The Franco-German appeasement has infuriated most Central and Eastern European members of the EU and NATO. They rightly fear that if Putin’s imperial pretensions are not stopped in Ukraine, he will set his sights next on them.
Russian revanchism, and the EU’s divided response, has produced a clear shift in the bloc’s balance of power on security matters. France and Germany have long arrogated to themselves de facto leadership of the EU — and have expected other member states to fall into line. The failure of Paris and Berlin to confront Putin’s aggression has created an EU leadership vacuum that Poland, the Baltic states and other former communist countries have filled. A return to the pre-war status quo seems unlikely.
Putin’s invasion of Ukraine has underscored the indispensability of the United States and NATO for European defense and security. France and Germany, by failing to defend the most basic Western values, have undermined their own trustworthiness and dependability. Other EU member states can be expected to strongly oppose any efforts to develop an independent European military capacity that undermines the transatlantic alliance.
Humiliating Putin
Macron and Scholz in particular have repeatedly sought to accommodate Putin. Both, for instance, have held numerous one-on-one telephone calls with the Russian leader — calls that other EU member states have criticized as counterproductive because such conversations may convince Putin that he can end the war on his terms. After one such phone call on May 13, Scholz called for a ceasefire in Ukraine but did not demand that Russia immediately withdraw all its troops from Ukrainian territory.
Germany, despite repeated promises, still has not transferred a single heavy weapon to Ukraine, according to the German newspaper Welt am Sonntag. Some say Scholz is playing for time. The German newsmagazine Der Spiegel recently reported that Scholz refuses to utter the words “Ukraine must win” because he believes that Ukraine cannot achieve victory.
Others think the German chancellor is waiting for the war to end so that German industry can resume doing business with Russia. Whatever his motivation, Scholz’s dithering has seriously damaged Germany’s credibility, according to policy experts from across the political spectrum. Scholz seems unable or unwilling to consider, after the lessons of Britain’s appeasement of Adolf Hitler in the 1930s, that if Putin wins in Ukraine, he might turn his sights next on Europe.
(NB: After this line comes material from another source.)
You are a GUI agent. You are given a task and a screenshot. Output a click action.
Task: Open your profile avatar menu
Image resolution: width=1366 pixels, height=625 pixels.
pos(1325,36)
Meanwhile, Macron has clung to his pretense of turning the EU into a sovereign superstate. During a speech to the European Parliament on May 9, the French president called for building a “stronger and more sovereign Europe” that can become “the master of its own destiny.” He added that the war in Ukraine “must not distract us from our agenda.”
Macron, who has provided military support to Ukraine, also warned against humiliating Putin and called for reaching an agreement with Russia “to build new security balances” in Europe. That was widely interpreted as a call for Ukraine to make territorial concessions to Putin.
On June 3, Macron repeated his warning about humiliating Putin. Speaking to French media, he said:
Ukrainian Foreign Minister Dmytro Kuleba responded:
Polish President Andrzej Duda, in an interview with the German newspaper Bild, said that the phone calls with Putin were akin to talking to Adolf Hitler:
John Chipman, head of the London-based International Institute for Strategic Studies, tweeted:
National Interests
Some observers have speculated that Macron’s obsession with Putin’s humiliation stems from a faulty understanding of the June 1919 Treaty of Versailles, which officially ended World War I. Long-standing orthodoxy has held that the terms imposed on Germany were humiliating and fueled the nationalist sentiment that led to the rise of Adolf Hitler and World War II, but contemporary scholars have challenged that narrative: the Treaty of Versailles, they say, was not tough enough on Germany.
Others suspect that Macron and Scholz are seeking a new 19th century-style Concert of Europe in which France, Germany and Russia agree to divide Europe into spheres of influence. Such an agreement would, presumably, turn Ukraine into a vassal state of Russia.
Still others believe that France and Germany are primarily concerned with protecting national business and financial interests in Russia.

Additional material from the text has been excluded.